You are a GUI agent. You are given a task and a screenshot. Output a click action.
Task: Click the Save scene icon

● ● ● ● ● ● ●

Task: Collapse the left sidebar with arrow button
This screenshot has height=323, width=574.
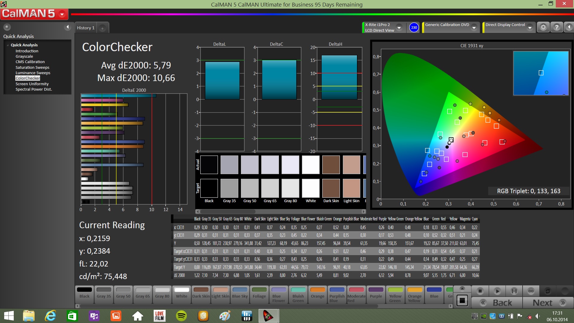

● ● ● ● ● ● ●

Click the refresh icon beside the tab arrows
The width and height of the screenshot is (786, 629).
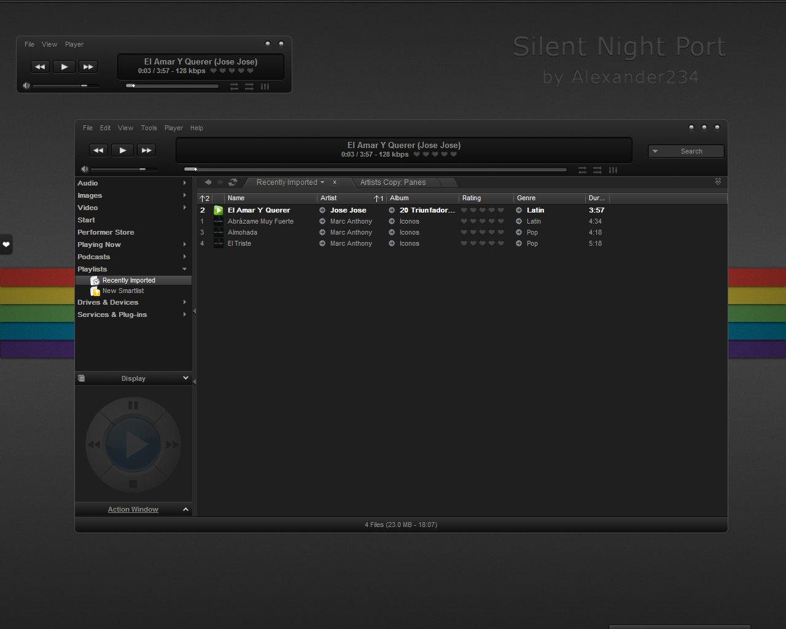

● ● ● ● ● ● ●

TASK TO CARRY OUT: Start at the line of the data containing "You are a GUI" and end after the line containing "Task: Click the Save scene icon". Render those lines as a numbered list, leaving out any blank lines.

SOLUTION FOR THIS TASK:
1. You are a GUI agent. You are given a task and a screenshot. Output a click action.
2. Task: Click the Save scene icon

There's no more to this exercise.